Untying the Strings

A fancy New Year’s Eve dinner for friends started me off.

“The one time I could wear party clothes, and I’ll be in jeans, a shirt and a food-splattered building supply apron.”

Hey kids, let’s make an apron. I visited Designer Fabrics in Toronto and picked out metallic bronze fabric with an art deco design. I bought a yard and told the woman at the cutting table what it was for…an apron. She told me how much the fabric cost…and paused. When the price didn’t seem to bother me, the woman told me my apron idea was great. Imagine – approval from a Design Fabric staff member.

In the days when many of us made our own clothes, I took a night school course in couturier sewing. Time passes and now I make fancy aprons.

Oy, are they fancy

But all is not as it seems. The apron with see-through mauve butterflies, lace and beading is made with puffy ski-jacket material.

Each apron has its own theme. I’ve sold a few and sometimes I make them to order. But I charge a lot. So mainly, I make them as gifts. That way I have no feelings of guilt when I tell the new owners: “I have no idea how to clean them. Hang them on a wall as art if hand-washing feathers makes you nervous.”

Anne Boleyn’s Bodice   

Fabrics are aides-mémoires and imagination detonators. Ivory, gold and blood red upholstery samples conjure the embroidered brocades in portraits of Anne Boleyn. Stain-resistant is perfect apron material. (Sally: Christmas)

Notions are just that. I took a notion to dangerous looking strips of pre-sewn hooks and eyes and used them on my apron printed with portraits of Mexican artist-icon, Frida Kallo. I thought I was so unique. In fact, I’m part of a trend.  (Judy: Birthday)

The Tortured Soul of Frida Kahlo

For years, PVC and chefs’ aprons with ironic sayings were it. Now we have spectacular one-off creations, and apron patterns (last count: Simplicity had 16 patterns).

So many apron books are being written, you can research your scholarly thesis on aprons. You can enliven your text with apron references to history, mothering, hostessing, even cooking.

Joyce Cheney collected vintage aprons or “objects d’art” for her book: Aprons– Icons of the American Home. Cheney’s hints, instructions, muses and thoughtful histories are enlivened with off-the-wall literary quotes.

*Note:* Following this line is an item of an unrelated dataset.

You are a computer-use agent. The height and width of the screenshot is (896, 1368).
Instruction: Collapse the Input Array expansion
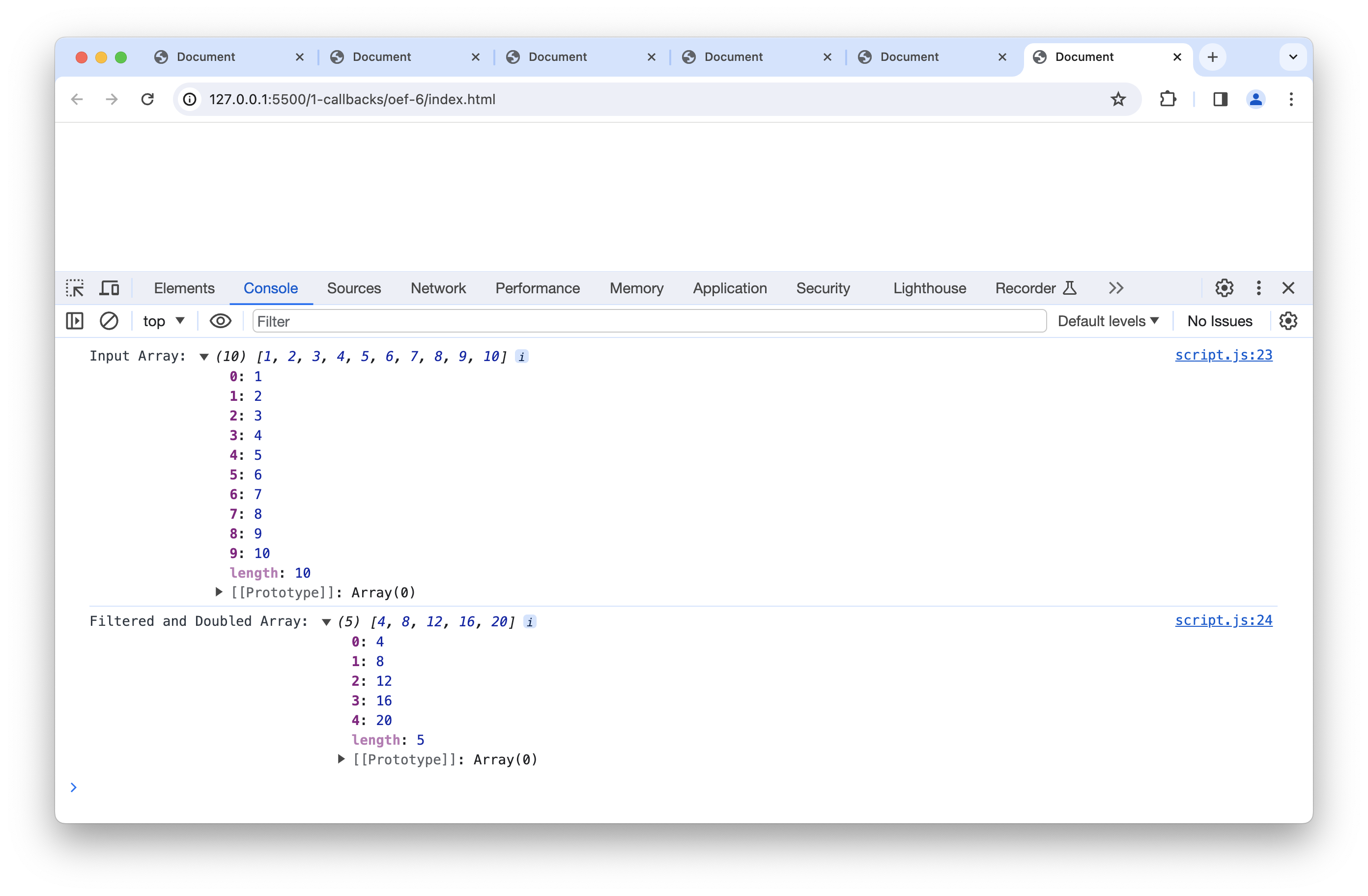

“He heard the rustle of the apron,”
From Wikipedia, the free encyclopedia

Witch’s taffeta apron

Halloween Dinner

Easter apron for Sally

“She wiped her eyes with an apron.”’
Mrs. Tabitha Twitchet,
The Roly-Poly Pudding, Beatrix Potter.

I know Tabitha Twitchet is a cat but as far as I’m concerned, Beatrix Potter equals Peter Rabbit.

A couple more books

(apron.ology) a book with a clever name and stupendous contents. Stampington put out a call for original aprons and the best are in the premier edition of (apron.ology).

The Apron Book by Ellyn Anne Geisel is also comprehensive. It’s studded with colour photos, and simple apron patterns. And Geisel’s purple prose can make you laugh out loud. (I hate LOL)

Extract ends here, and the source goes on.